第19話

18~完~

「守って……くれる……?」

 なぜ?そんな価値ないのに、迷惑にしかならないのに。

「お嬢達に、言わないでください……自分のことは自分で片付けますから……」

「……」

 顔と手を離してうんともすんとも言わない月白。

 だが、不思議と黙っていてくれると思ってしまう。

「彩華ちゃーん!!」

 正門前にたどり着きそうな辺りで黒紅組のみんなが待っているのを見つける。

「やっぱり逃げようとしたんだね!分かっていたとも!でも、悠ちゃんに頼んでおいて正解だったね」

 そのまま黒紅は彩華の腕にぎゅっとしがみついて歩き出そうとする。

「ちょっとお嬢、周りの目が気になるから……」

「周りなんて気にしなくていいじゃん、君は僕らの家族なんだからさ!」

 家族、その言葉に温もりを感じた。

 無理やり組入りさせられて家族だなんて、いい意味で自分勝手な人なんだと痛感する。

「彩華、左の頬が赤い気がするが何かあったか?」

「……いや、なんでもないよちょっと擦っただけ」

「後で麗羽ちゃんに治して貰おうね!それより彩華ちゃんのスマホデビューにレッツラゴー!」

 しがみついたまま歩き出す黒紅につられてそのまま歩き出す彩華。

 いつもこの子にはペースを乱されるなと感じながら歩いていく。

 学校から10分程歩いた先は割と都会的で色んなお店が立ち並んでいる。

「スマホ屋さんどこだっけ?」

「もう少し先ッスね、あと彩華の服も選んでやりましょうよ」

「あら、そんなに持ってないの?」

「これは面白いことが出来そうですね」

 やんややんやと高校生らしく買い物を楽しみにしてる中にいる彩華だけは少し重たい空気がある。
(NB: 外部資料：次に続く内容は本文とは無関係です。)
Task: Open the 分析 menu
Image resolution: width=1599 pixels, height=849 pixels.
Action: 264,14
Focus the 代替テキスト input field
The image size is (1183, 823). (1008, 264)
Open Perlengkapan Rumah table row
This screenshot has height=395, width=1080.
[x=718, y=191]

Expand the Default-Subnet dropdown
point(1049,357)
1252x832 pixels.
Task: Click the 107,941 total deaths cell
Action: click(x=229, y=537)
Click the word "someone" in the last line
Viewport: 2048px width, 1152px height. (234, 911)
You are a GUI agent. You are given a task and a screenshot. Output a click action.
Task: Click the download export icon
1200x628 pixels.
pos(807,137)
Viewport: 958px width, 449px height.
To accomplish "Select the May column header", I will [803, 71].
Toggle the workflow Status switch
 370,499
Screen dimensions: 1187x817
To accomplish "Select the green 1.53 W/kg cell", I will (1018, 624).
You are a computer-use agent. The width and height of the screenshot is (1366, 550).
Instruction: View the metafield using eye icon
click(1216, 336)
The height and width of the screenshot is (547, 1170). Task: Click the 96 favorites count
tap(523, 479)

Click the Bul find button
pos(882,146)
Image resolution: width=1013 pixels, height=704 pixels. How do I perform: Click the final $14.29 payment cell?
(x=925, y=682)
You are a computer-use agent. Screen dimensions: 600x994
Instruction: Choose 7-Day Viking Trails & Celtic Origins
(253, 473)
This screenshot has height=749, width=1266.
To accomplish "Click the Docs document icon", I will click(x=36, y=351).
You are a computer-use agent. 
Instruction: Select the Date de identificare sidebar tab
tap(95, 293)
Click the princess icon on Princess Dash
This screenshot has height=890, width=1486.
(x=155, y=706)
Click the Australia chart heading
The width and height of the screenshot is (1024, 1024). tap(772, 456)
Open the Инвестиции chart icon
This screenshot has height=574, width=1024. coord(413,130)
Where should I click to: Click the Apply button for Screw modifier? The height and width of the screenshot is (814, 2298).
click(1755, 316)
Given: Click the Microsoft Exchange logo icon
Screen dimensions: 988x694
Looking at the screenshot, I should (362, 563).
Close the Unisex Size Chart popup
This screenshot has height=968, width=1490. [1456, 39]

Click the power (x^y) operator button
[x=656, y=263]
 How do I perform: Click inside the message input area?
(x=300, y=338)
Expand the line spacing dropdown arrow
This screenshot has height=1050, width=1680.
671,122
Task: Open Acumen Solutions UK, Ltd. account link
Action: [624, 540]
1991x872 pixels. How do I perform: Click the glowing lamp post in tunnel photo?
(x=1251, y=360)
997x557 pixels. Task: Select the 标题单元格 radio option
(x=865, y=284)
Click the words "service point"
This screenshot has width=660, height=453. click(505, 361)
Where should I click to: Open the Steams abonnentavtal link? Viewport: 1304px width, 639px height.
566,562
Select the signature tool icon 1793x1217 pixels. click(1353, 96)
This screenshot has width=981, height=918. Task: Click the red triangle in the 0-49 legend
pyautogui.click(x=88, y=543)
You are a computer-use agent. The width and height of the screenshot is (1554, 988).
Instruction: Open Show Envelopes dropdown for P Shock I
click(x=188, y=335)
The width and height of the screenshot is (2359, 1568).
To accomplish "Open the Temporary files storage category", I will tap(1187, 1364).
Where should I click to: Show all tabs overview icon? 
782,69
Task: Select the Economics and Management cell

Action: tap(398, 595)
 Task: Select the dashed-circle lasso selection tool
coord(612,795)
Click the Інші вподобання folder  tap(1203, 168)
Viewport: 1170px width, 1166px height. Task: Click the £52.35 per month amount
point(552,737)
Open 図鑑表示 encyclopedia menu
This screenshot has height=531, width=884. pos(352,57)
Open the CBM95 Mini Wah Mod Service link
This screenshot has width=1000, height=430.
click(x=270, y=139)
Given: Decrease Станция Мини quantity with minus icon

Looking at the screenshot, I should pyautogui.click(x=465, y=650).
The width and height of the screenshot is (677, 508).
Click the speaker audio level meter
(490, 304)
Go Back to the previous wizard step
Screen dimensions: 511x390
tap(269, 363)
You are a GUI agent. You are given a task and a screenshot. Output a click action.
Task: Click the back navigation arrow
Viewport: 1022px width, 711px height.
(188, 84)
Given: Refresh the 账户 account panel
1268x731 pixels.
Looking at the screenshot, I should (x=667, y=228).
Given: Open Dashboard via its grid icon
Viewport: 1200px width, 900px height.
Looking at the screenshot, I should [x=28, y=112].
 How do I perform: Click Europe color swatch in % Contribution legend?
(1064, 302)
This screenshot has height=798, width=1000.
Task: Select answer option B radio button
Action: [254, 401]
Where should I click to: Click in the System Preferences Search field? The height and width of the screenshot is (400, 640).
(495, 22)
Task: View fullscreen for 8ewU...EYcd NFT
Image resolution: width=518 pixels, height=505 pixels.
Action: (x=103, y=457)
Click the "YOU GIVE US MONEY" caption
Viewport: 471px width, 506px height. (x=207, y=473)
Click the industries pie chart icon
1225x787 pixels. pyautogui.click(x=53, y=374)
 こんなところ、さっきの先輩二人に見られたらと思うと少し憂鬱だ。

「あ!スマホ屋さんあった!」

 ぎゅっとしがみつかれていた腕が引っ張られ自然と足が早走りになる。

 店内は夕方だからか少し人が少なくていい時間に来れたと実感出来る。

「いらっしゃいませ、今日はどのようなご要件でしょうか?」

 店員さんが恭しく頭を下げて要件を聞きに来る。

「この子スマホデビューなの!オススメのスマホが欲しいな!」

「かしこまりました。それならアエフォンの最新版はどうでしょうか?容量も多く便利な機能が含まれております」

 オススメされたものを黒紅が勝手に決めていってこちらのことはあまり気にしてないようだ。